Some say that laurel, despite its deep-rooted history in the area, has had its day. Before the appearance of industrial household detergents, this traditional soap was the go-to cleansing agent all over the South. Still, some prefer laurel soap because it does not contain any chemicals.
In Hula, some women still anticipate the laurel season as their livelihoods depend on it. One such woman, Fatima, explained the process of picking the berries and making the oil.
“We pick the laurel berries and cook them on a wood fire in a special metal container. Then we ‘water’ it with boiled water and press them in a different container. We put the oil in a clay urn, covered in mud on the outside. The urn is sealed tightly with grass or a sieve. It is placed upside down in a hole in the ground inside a tin container. Dry grass is placed all around it and burned. This makes the filtered natural oil seep out of the urn into the container underneath it in the hole.”
In Ayta al-Shaab, there are those who try hard to preserve this industry. Unlike in Hula, there are organizations here like Samidoon that provide women with the necessary equipment to develop their soap-making skills.
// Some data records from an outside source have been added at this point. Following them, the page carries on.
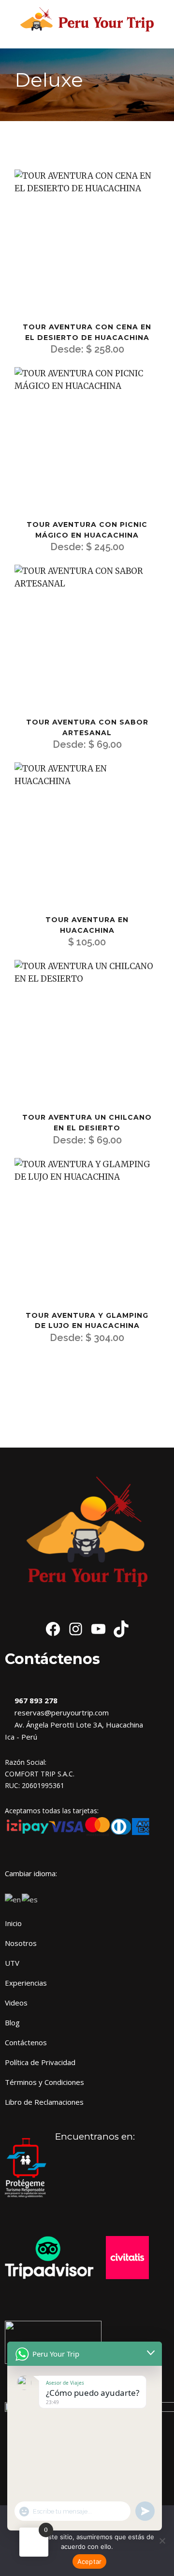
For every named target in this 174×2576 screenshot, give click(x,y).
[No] (162, 2540)
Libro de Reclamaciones (44, 2102)
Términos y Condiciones (44, 2082)
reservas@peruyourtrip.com (60, 1712)
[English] (13, 1898)
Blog (12, 2022)
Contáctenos (26, 2042)
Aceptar (89, 2561)
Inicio (13, 1923)
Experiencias (26, 1983)
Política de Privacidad (40, 2062)
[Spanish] (30, 1898)
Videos (16, 2002)
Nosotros (21, 1943)
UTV (12, 1963)
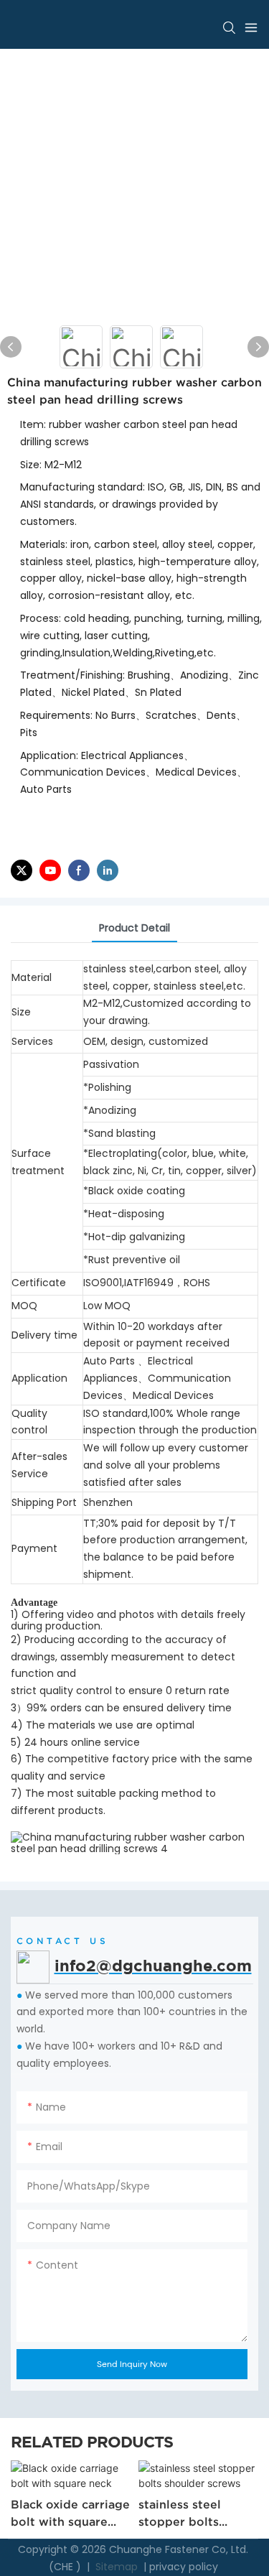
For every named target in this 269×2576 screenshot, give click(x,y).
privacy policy (183, 2566)
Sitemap (115, 2566)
A resident of the town, Zahra, said, “We got special equipment for making laurel soap, including molds and pots. We also got a special stamp which says ‘Ayta al-Shaab soap.’ Our supporters have promised to market our products in Lebanon and abroad with subsidized and competitive prices. They have allocated a special permanent area in al-Tayyeb market in Saida to showcase the soap we make here.”
Ayta is the only village in the South which has soil suitable for laurel trees to grow. However, the most recent war caused much damage to the trees, with some still surrounded by cluster bombs.
Surur discussed the prices: “The price of a tin of laurel oil is LL40,000 ($26). If you turn that into soap, it can reach LL50,000 or 60,000.”
Soap manufacturing in Ayta began in the middle of the 20th century. Women say that they learned how to make soap from the Palestinian refugees who came from Nablus after the Nakba in 1948. They brought with them some Nablus soap they had made themselves.”
This article is an edited translation from the Arabic Edition.